The anchor generation warning suggests potential label scaling issues. Since your objects are 40x40, ensure your labels are normalized (0-1) relative to the 6240x4160 image size, not absolute pixels. Your anchors [[17,52], ...] appear too large for 40x40 objects. Try:

kmean_anchors(path='derma.yaml', imgsz=1280, n=9, gen=1000)  # match training imgsz

If anchors remain mismatched, you might benefit from YOLOv8's anchor-free approach, which eliminates anchor tuning challenges. For details on anchor-free benefits, see YOLOv11 Anchor-Free Detector Guide.

pderrenger avatar Feb 13 '25 09:02 pderrenger

The anchor generation warning suggests potential label scaling issues. Since your objects are 40x40, ensure your labels are normalized (0-1) relative to the 6240x4160 image size, not absolute pixels. Your anchors [[17,52], ...] appear too large for 40x40 objects. Try:

kmean_anchors(path='derma.yaml', imgsz=1280, n=9, gen=1000) # match training imgsz If anchors remain mismatched, you might benefit from YOLOv8's anchor-free approach, which eliminates anchor tuning challenges. For details on anchor-free benefits, see YOLOv11 Anchor-Free Detector Guide.

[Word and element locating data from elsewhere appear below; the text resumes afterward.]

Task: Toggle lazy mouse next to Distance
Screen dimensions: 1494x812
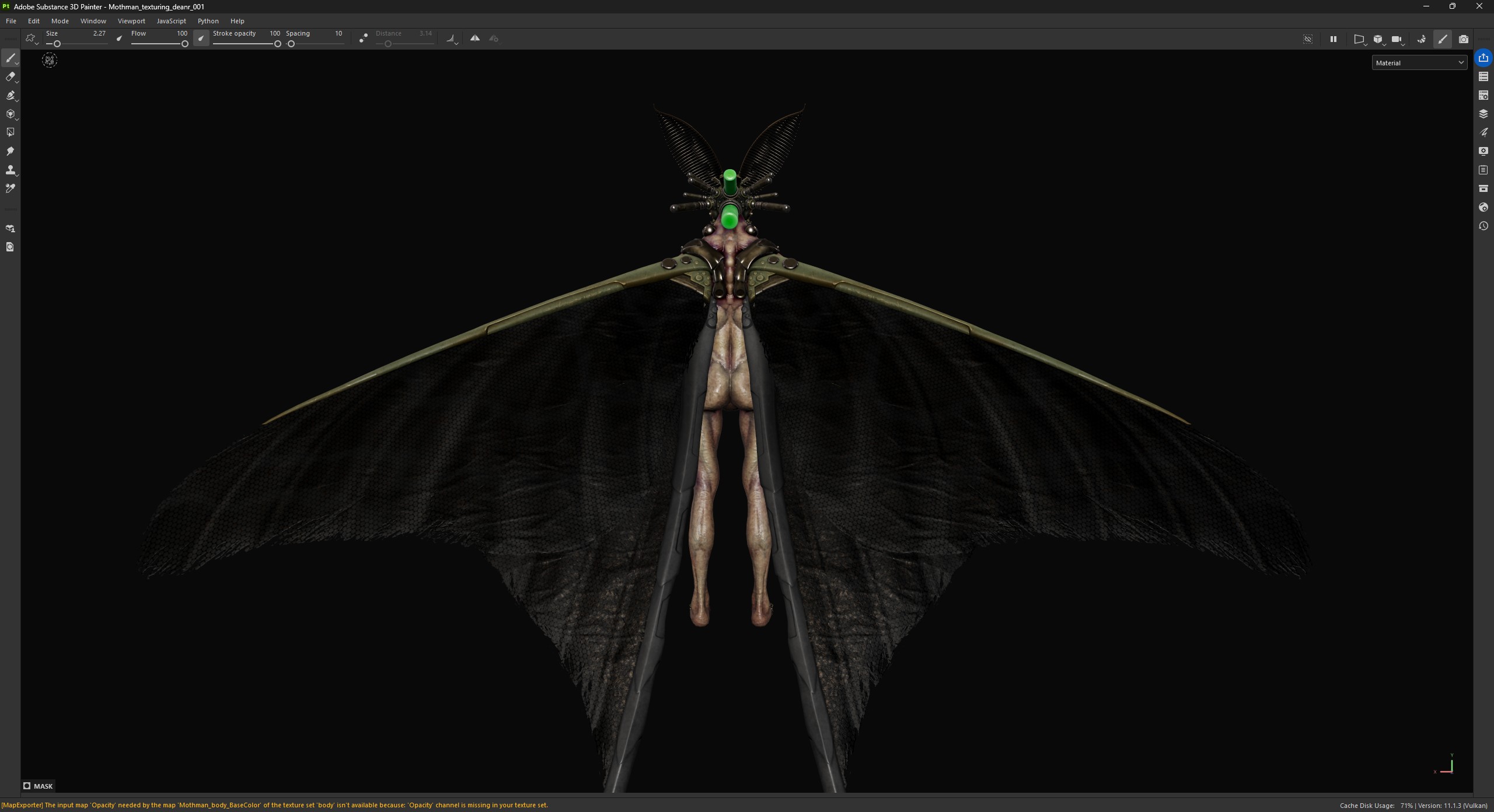Action: coord(363,38)
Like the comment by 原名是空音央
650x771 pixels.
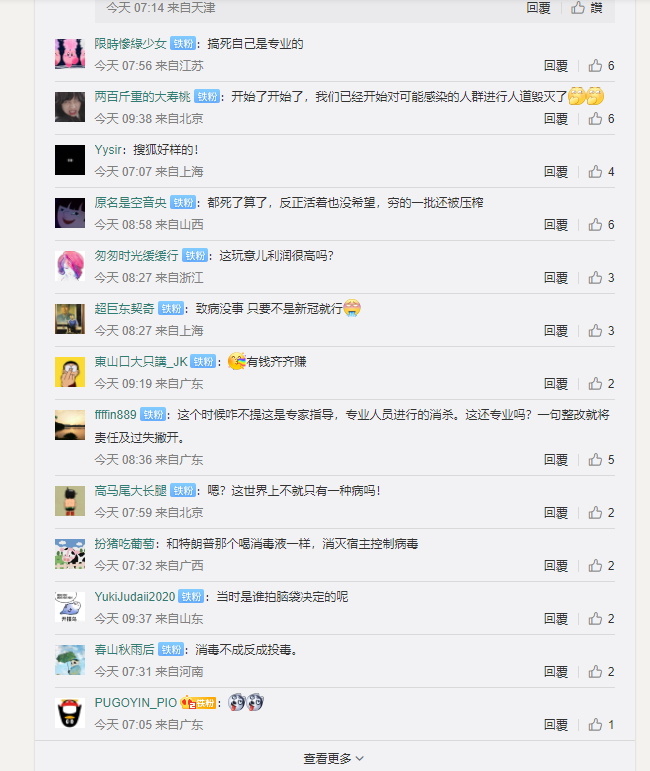pos(601,225)
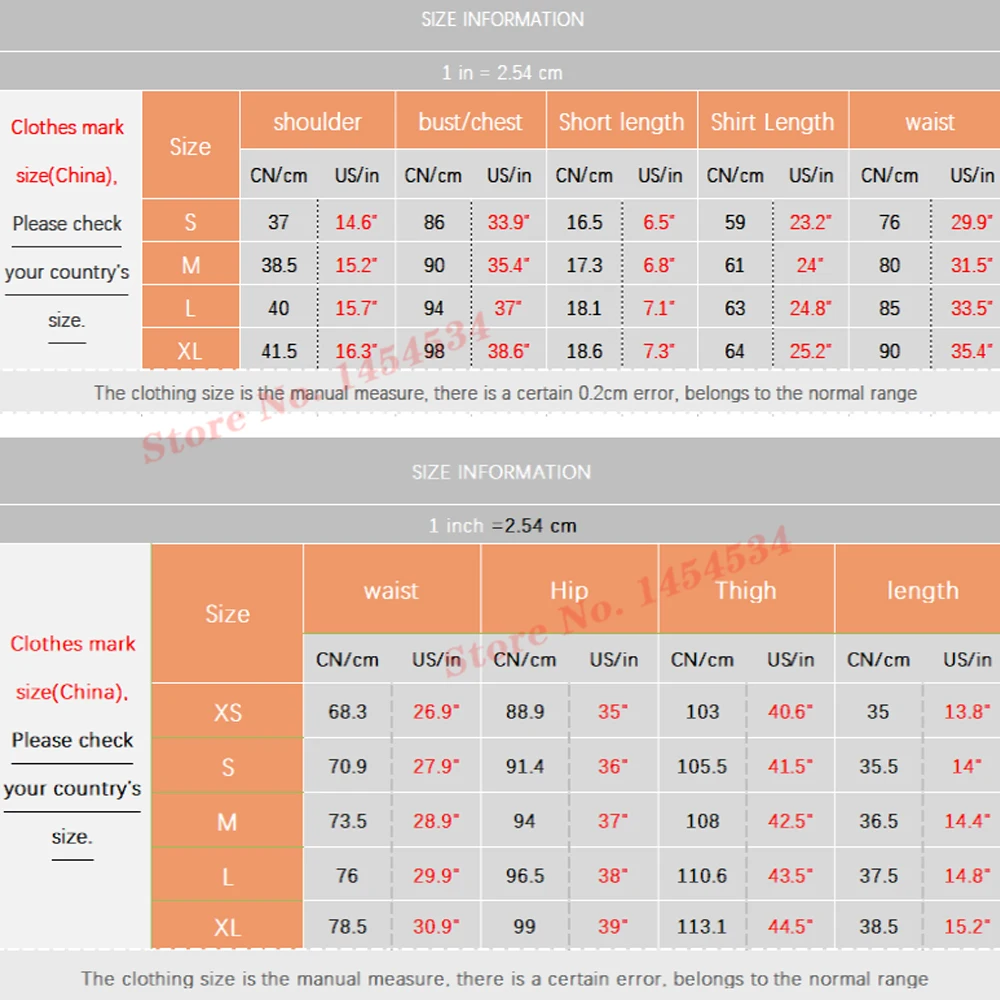Click the 113.1 thigh measurement
1000x1000 pixels.
tap(702, 926)
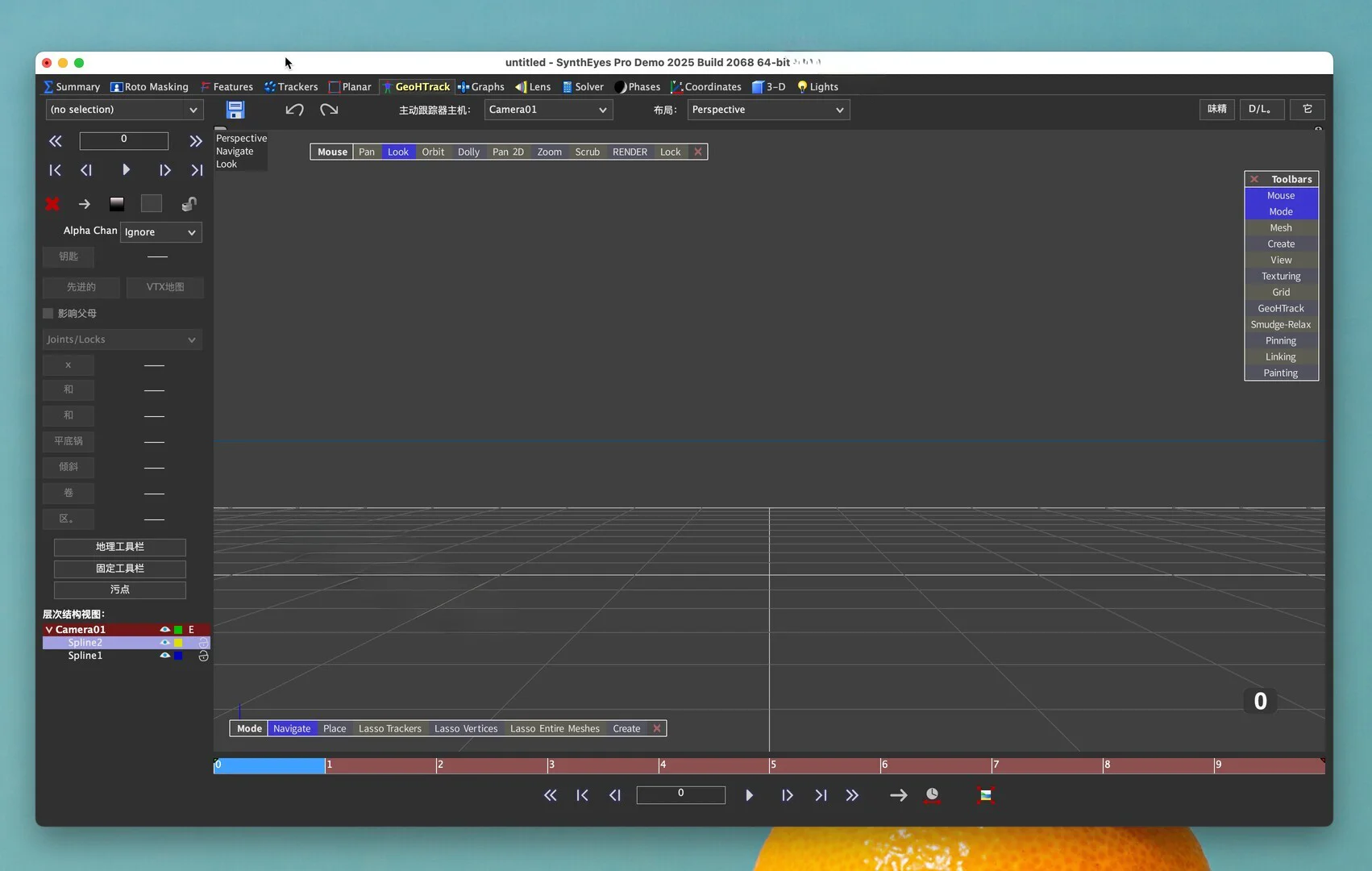Click the yellow color swatch of Spline2
The height and width of the screenshot is (871, 1372).
pyautogui.click(x=178, y=643)
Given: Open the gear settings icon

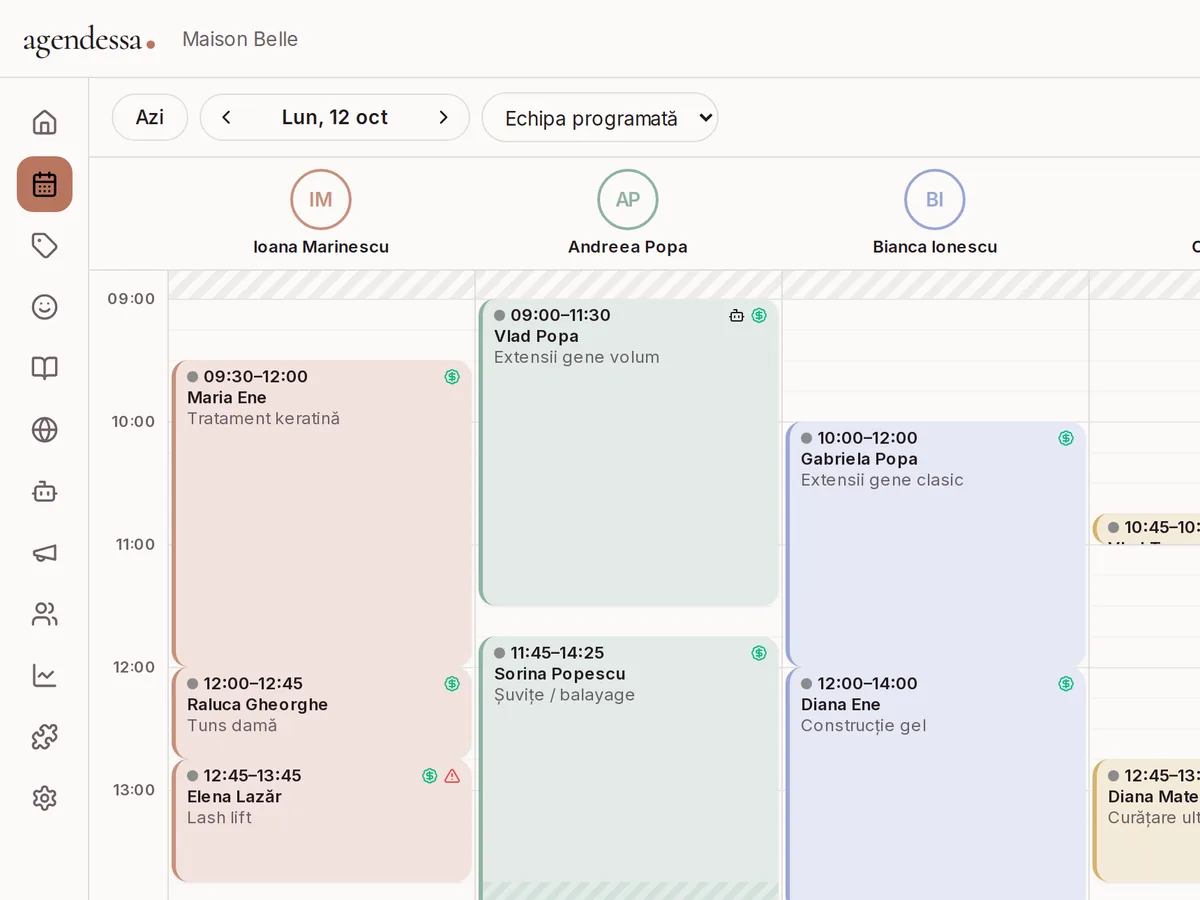Looking at the screenshot, I should (44, 798).
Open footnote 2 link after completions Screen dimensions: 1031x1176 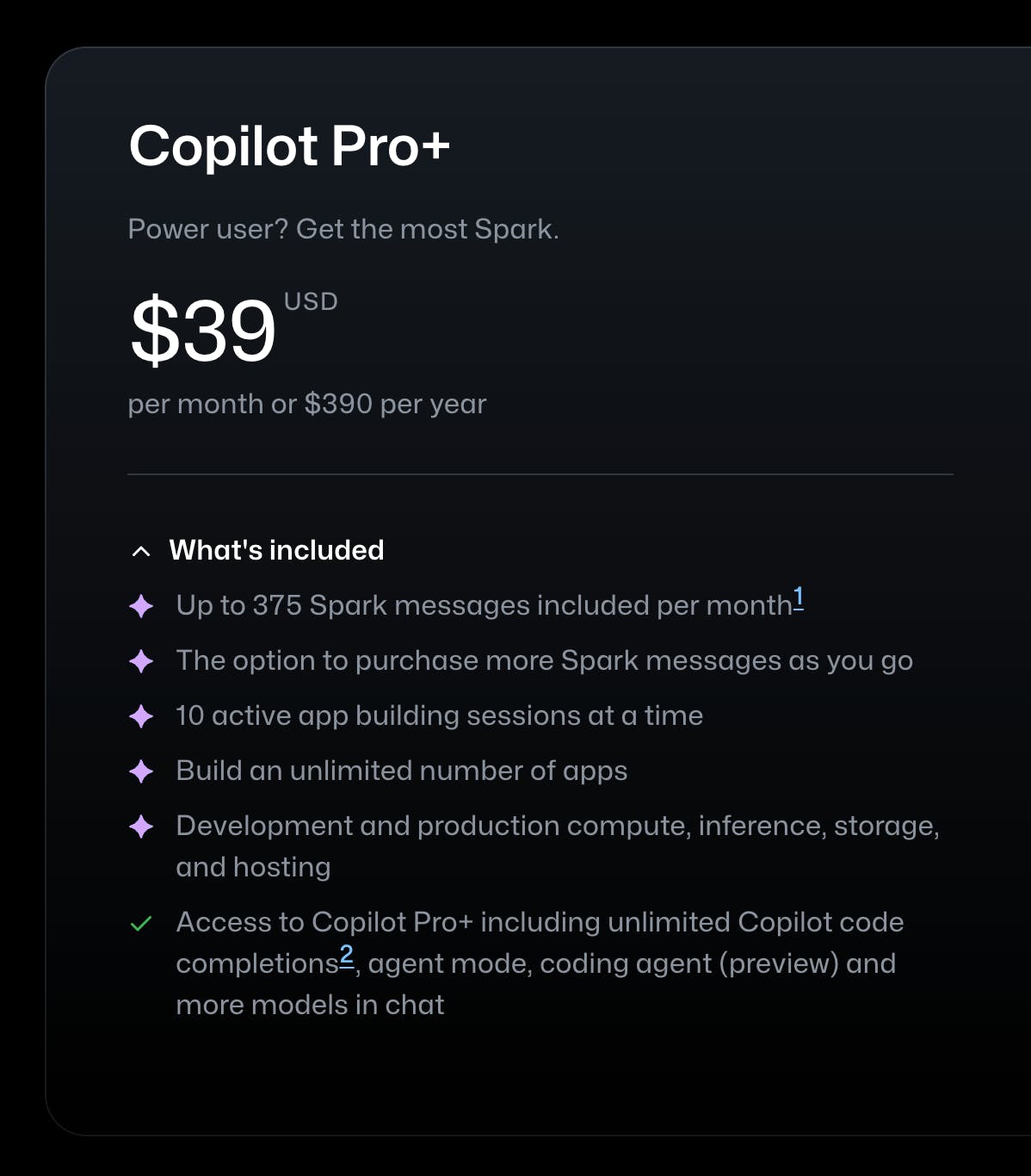click(346, 956)
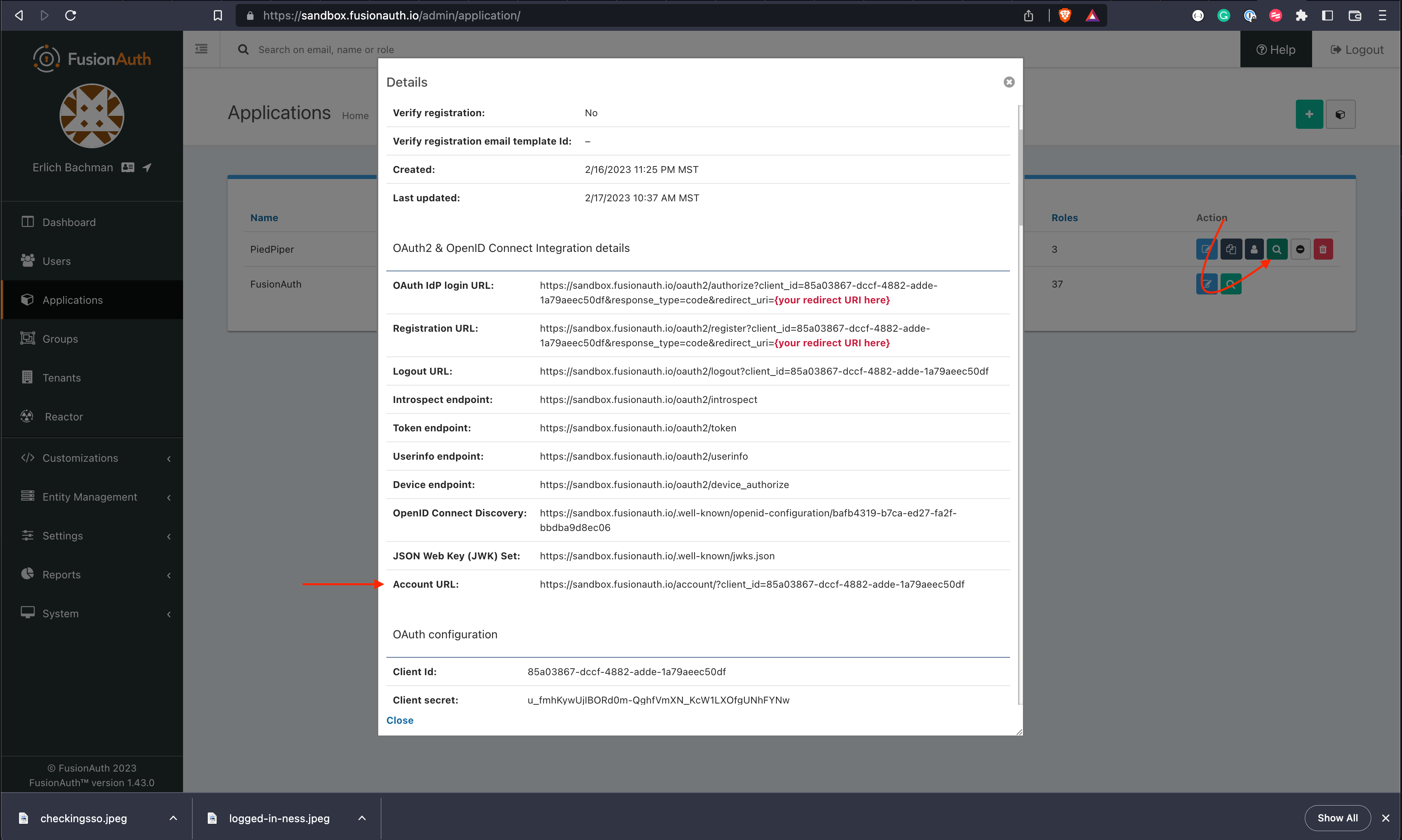Add a new application with the green plus
Image resolution: width=1402 pixels, height=840 pixels.
tap(1309, 114)
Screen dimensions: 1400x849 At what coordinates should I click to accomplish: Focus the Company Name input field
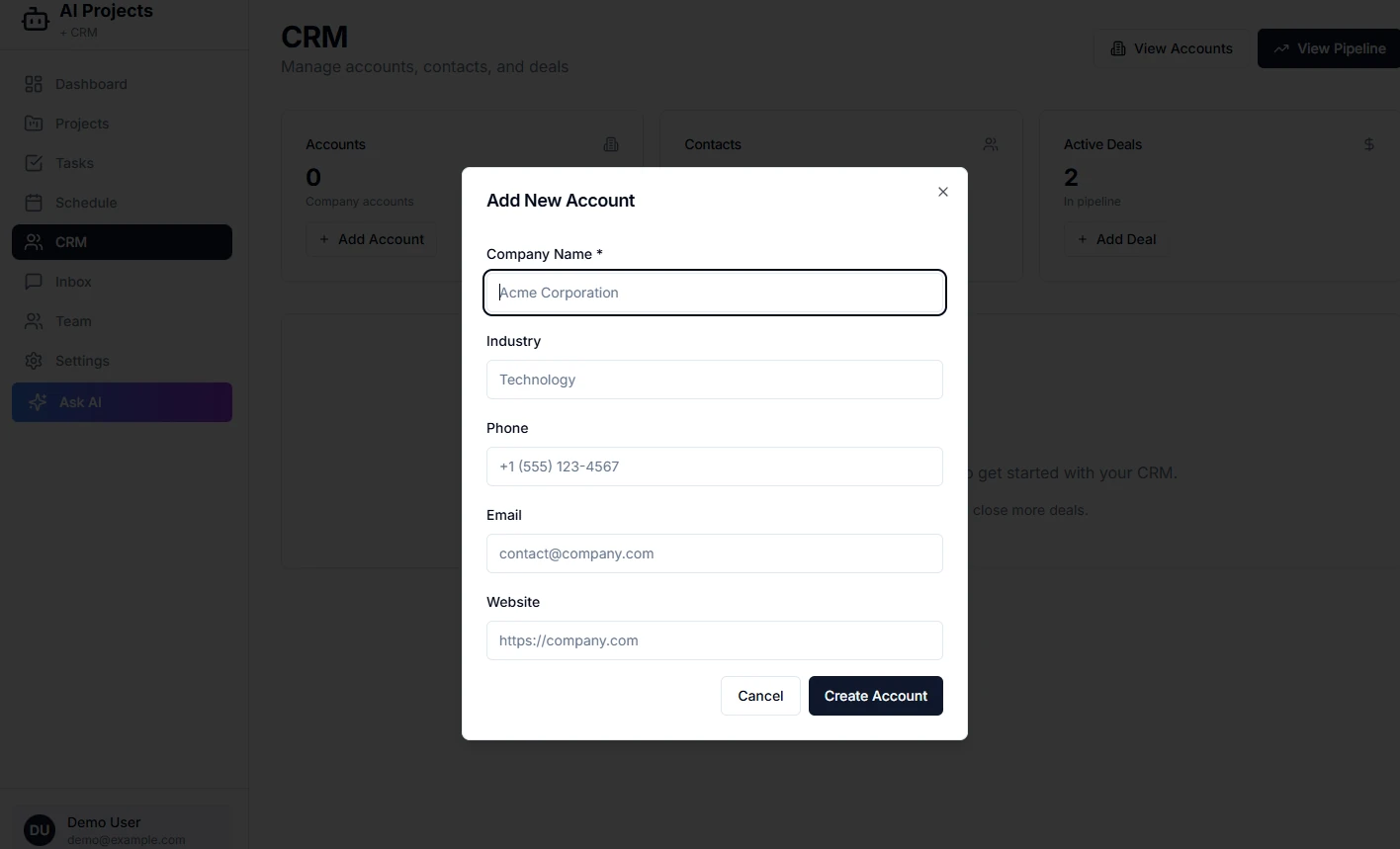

After finding the anchors, I place them into three scales in the yolov5n.yaml file. Should I set noautoanchor=True when training the model? Is it possible to use the pretrained models without recalculating the anchors?

ebkablan avatar Feb 13 '25 19:02 ebkablan

@ebkablan yes, set noautoanchor=True in your training command to disable autoanchor when using custom anchors. Pretrained models can still be used, but ensure your custom anchors in the YAML file match your dataset's object sizes for optimal performance. For anchor-free alternatives, consider exploring Ultralytics YOLOv8 as referenced in our Anchor-Free Detectors Guide.